We’re on holiday in America. Flew to Michigan, then drove to North Carolina. The first night in the RV, we stayed at one of those RV campground type places that feature heavily in horror movies. Obviously we survived, but Ted and I kind of went O.O at each other. Also I flooded the back of the RV by over-flushing the toilet! Go me!
But fireflies! I’ve finally seen fireflies! They’re goddamn magical, OMG. Wow. Wow. SO COOL! Also cardinals and bluebirds! I’d never seen them before! (My high school was the Kenai Kardinals. I honestly thought ‘cardinal’ was spelled with a K until I was about 20, and spent a fair number of years wondering why the cardinals in Pamela Dean’s Secret Country books were mis-spelled. #blush)

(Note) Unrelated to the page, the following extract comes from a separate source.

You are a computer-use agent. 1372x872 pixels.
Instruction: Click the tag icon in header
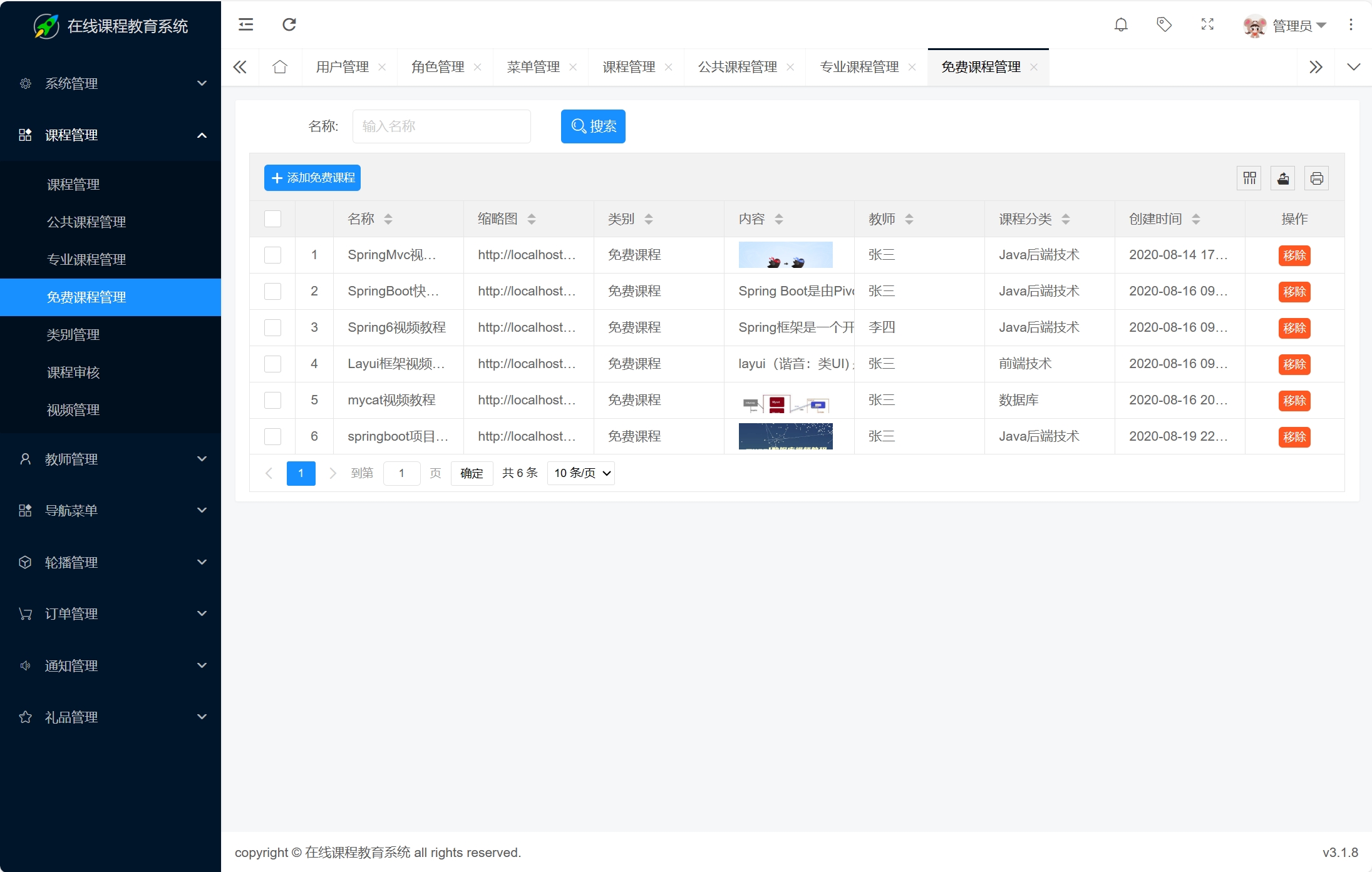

Thunderstorm along with the first fireflies, too. Lightning in the background, flashing purple against the clouds, with golden lightning bugs scattered thru the trees in the foreground. So beautiful. I wish I had the photographic skills to have captured the imagery.
Driving through MI, there are all these great little red-winged blackbirds all over the place. Very crisp coloring. “They look like little fascists!” said Ted.
“Well-dressed ones,” I said.
“Aren’t they all?” Ted asked.
Me: JESUS CHRIST GAS IS 2.49 A LITRE WHAT THE HELoh that’s a gallon JESUS CHRIST GAS IS 2.49 A GALLON WHAT IS WRONG WITH THIS COUNTRY
Also me: oh 57km to Madison oh that’s not ba–oh wait that’s miles i really don’t belong to this country anymore
Northern Tennessee, I guess. Driving thru soft misty green rolling hills. Strikes me that maybe I’m sposd to see them as mountains & that we’ve reached the Appalachians. (TBF, they were probably the Appalachian foothills, as the Appalachians proper are somewhat more mountain-like. Wee soft things, but still, pretty definitely mountains.)
Americans are so…American. So friendly. Much smiles. I’d forgotten how when you’re on a walk most of the drivers will wave at you as you go by.
And the food. Weird goddamn flavorless anemic American butter. Weird goddamn cloying corn syrup American Pepsi. O blessed American root beer. O god, the land of 40oz “medium” drinks, wth, America.
Everybody in NC: OMG YOU SO PINK YOU BURNING
Me: I’m fine, I’m sunscreened, I just turn hot pink in the heat.
(I am tanning, though. For my value of tanning.)
I don’t want to live in the hills of North Carolina myself, but I can understand why people do. None of it’s anything like Alaska, not really, but it reminds me of home in its way, and it’s beautiful. I’d be really happy to come out here for a month or so to write and let Indy run around in the sunshine.